Repository engineering

4 benchmark columns currently provide evidence for this dimension.

  • SWE-bench Pro
  • Vibe Code Bench
  • React Native Evals
  • NL2Repo

Debugging & testing

3 benchmark columns currently provide evidence for this dimension.

  • SWE-bench Verified
  • SWE Multilingual
  • SWE-Rebench

Tool-assisted development & quality

3 benchmark columns currently provide evidence for this dimension.

  • Terminal-Bench Hard
  • Terminal-Bench 2.0
  • AA Terminal-Bench 2.1

Coding tasks this page can help with

  • Daily coding work such as completing functions, explaining code, and building small features.
  • Cross-file repository changes that require understanding the existing structure and limiting the edit scope.
  • Coding agents that use a terminal, tests, and code tools to finish a task.

How to choose a model with this leaderboard

  1. Step 1

    Check the rating status first

    Only Rated models receive a rank. Estimated and Provisional models do not have a formal position.

  2. Step 2

    Review uncertainty and evidence

    When scores are close, do not rely on rank alone. Check uncertainty, dimension coverage, and benchmark count.

  3. Step 3

    Test the real task last

    A leaderboard cannot replace your own test. Check quality, speed, price, context, and provider limits together.

Filter by language, repository size, and toolchain first. Also check test success, edit scope, speed, and cost.

Rating status guide

Rated

Rated means the evidence and overlap rules are met. The model can receive a formal rank.

Estimated

Estimated means there is useful evidence, but it is not enough for a formal rank.

Provisional

Provisional means evidence is limited or dimension and benchmark-family coverage is below the estimated threshold. Use the result only as an early signal.

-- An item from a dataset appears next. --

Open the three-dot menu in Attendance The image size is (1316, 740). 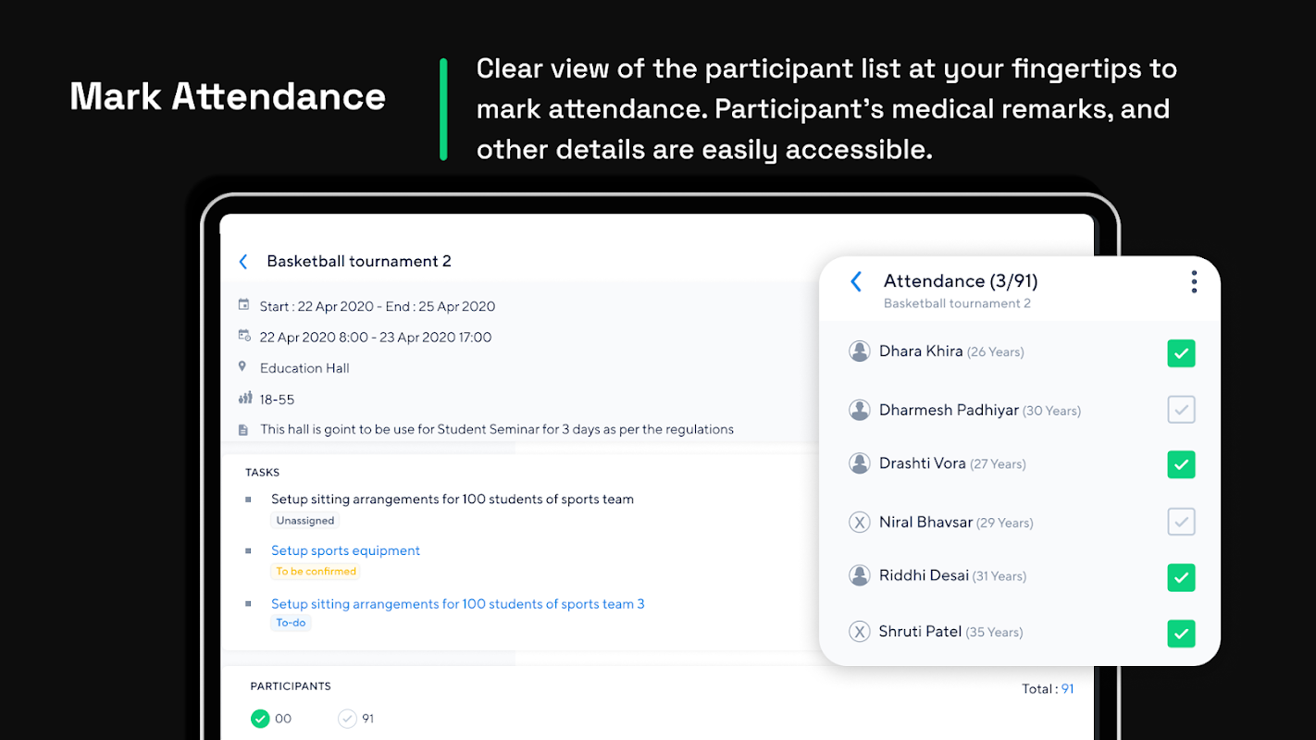1194,282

Benchmarks and evidence sources

Evidence source names and benchmark groups come from the currently available score data. One source may contribute several benchmarks.

  • Artificial Analysis

    AA Coding Index, LiveCodeBench, and SciCode

  • BenchLM

    AA Terminal-Bench 2.1, AA-SciCode, BenchLM Coding score, LiveCodeBench, LiveCodeBench Pro, LiveCodeBench v6, NL2Repo, React Native Evals, SWE Multilingual, SWE-bench Pro, SWE-bench Verified, SWE-Rebench, Terminal-Bench 2.0, Terminal-Bench Hard, and Vibe Code Bench

How the coding model ranking is built

LMSpeed combines eligible third-party benchmarks inside four fixed capability dimensions. Rated models meet the evidence and overlap requirements for a formal rank; Estimated and Provisional models remain visible without receiving a rank.

Read the Category Score methodology

Leaderboard limits

Category Scores use the third-party benchmarks currently included by LMSpeed. Tests can use different data, prompts, and scoring rules. The result is not permanent and cannot represent every real task. Test important choices with your own data and workflow.

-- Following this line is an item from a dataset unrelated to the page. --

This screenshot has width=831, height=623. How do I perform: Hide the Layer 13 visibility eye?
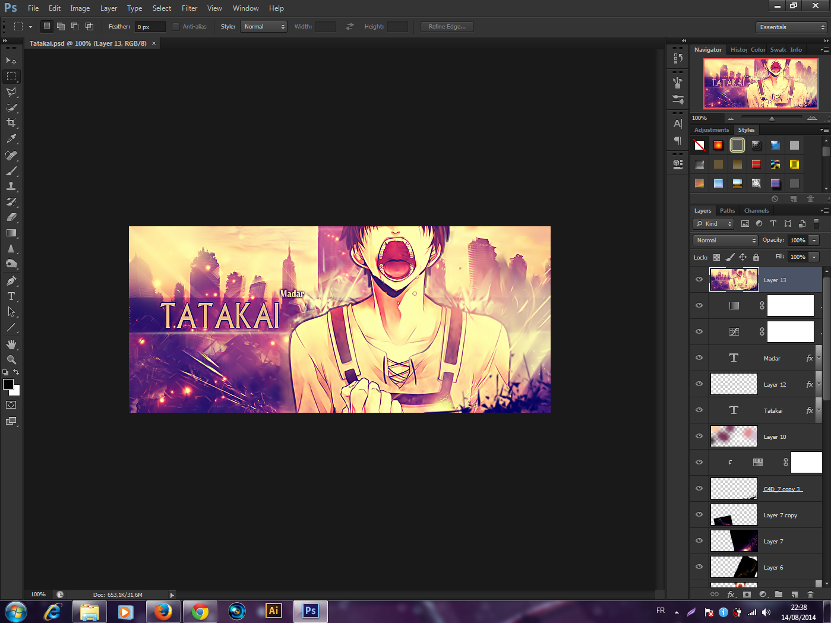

Frequently asked questions

Which visible model has the highest formal rank now?

Among the currently visible models, Claude Fable 5 has the highest formal position at global rank 1. Its Category Score is 68.3. 54 visible models meet the formal ranking rules. This result applies only to the run date and methodology version shown on the page.

Can I compare scores across different categories?

No. Each category uses different capability dimensions and evidence. A Category Score is comparable only inside the same leaderboard. Review the matching category for each task.

Are Estimated and Provisional models still useful?

They can help you find candidates, but their evidence is not complete enough for a formal rank. Review coverage and uncertainty, then test the model on a real task.

How often does the leaderboard update?

The leaderboard updates after a new completed score run is published. The current run date and methodology version appear above. LMSpeed does not promise a fixed daily or weekly schedule.

Is the number one model always best for me?

No. Your result also depends on speed, price, context length, tool support, region, and provider limits. Use the leaderboard to narrow the field, then run your own test.

How is the coding ranking different from general reasoning?

The coding ranking gives more weight to code, repository, debugging, and testing tasks. A reasoning score can explain part of a model's behavior, but it cannot replace executed code and real test results.